Clinical Research Directory

A Virtual Reality Couples' Intervention for Sexual Victimization Prevention: a Gender-swapping Transformative Approach

The goal of this clinical trial is to evaluate the effectiveness of REVISE (REalidad Virtual Inmersiva y SExualidad), an immersive virtual reality (IVR) intervention designed to promote empathy and reduce sexual harassment behaviors in heterosexual cisgender men. The main questions that this study aims to answer are as follows. Does experiencing gender swapping in IVR increase empathy towards survivors of sexual harassment? Does the intervention modify attitudes toward gender roles and sexual harassment? Researchers will compare the three experimental groups to evaluate the effects of IVR: 1. Identity Exchange Group with Exposure to Sexual Harassment: Participants embodied their partner's identity in a VR harassment scenario. 2. Identity Exchange Group without Harassment Exposure: Participants embodied their partner's identity in a neutral VR scenario. 3. Third-person Observer Group: Participants observe a harassment scenario in VR from their own perspective. Participants will: 1. Attend one virtual reality session in a laboratory setting. 2. Undergo pre- and post-intervention assessments and a three-month follow-up. 3. Complete self-report questionnaires and physiological measures (eye tracking and pupillometry). 4. Participate in semi-structured interviews about their experiences. This study aims to explore how immersive VR embodiment can be used as a tool for gender violence prevention by fostering perspective-taking and behavioral change.
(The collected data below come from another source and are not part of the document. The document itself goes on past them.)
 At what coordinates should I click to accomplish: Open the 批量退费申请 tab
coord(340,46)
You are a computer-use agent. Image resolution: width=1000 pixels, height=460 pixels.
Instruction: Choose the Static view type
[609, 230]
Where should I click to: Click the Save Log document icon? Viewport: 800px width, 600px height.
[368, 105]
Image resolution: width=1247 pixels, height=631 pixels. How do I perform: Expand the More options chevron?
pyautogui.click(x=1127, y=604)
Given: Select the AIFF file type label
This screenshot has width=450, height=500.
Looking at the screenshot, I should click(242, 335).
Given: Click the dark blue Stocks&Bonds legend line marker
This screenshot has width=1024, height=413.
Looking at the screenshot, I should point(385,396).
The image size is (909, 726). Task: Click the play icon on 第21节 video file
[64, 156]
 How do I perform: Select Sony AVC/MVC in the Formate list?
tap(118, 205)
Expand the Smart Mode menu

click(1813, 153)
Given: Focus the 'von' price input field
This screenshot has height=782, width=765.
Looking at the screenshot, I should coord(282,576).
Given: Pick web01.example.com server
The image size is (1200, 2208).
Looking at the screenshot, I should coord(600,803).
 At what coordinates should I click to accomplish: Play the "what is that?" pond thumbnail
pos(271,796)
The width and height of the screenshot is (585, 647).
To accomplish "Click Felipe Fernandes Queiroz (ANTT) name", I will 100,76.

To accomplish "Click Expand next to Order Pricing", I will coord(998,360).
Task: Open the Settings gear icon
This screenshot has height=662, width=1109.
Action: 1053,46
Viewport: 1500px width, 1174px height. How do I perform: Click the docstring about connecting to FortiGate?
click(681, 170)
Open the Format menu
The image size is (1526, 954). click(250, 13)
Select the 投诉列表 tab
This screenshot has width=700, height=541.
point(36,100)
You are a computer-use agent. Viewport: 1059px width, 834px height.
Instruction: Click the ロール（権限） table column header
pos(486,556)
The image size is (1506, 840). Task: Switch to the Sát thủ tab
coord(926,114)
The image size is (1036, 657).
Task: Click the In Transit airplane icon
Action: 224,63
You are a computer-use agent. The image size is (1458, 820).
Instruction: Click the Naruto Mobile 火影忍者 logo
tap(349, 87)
Virtual Reality Exposure Therapy for Obsessive-Compulsive Disorder: A Randomized Controlled Trial in Inpatients

The aim of this study is to evaluate the efficacy of virtual reality exposure therapy (VRET) as a treatment for obsessive-compulsive disorder (OCD). Participants are randomly assigned to one of the following interventions: a) exposure condition - the group with a standard CBT program enriched with exposure therapy in VR (VRET), b) control condition 1 - the group with a standard CBT program enriched with VR cognitive training aimed at cognitive flexibility or c) control condition 2 - standard CBT program without any additional VR intervention. The treatment effect will be evaluated using pre/post assessments, as well as monitoring adherence to exposure and response prevention assignments.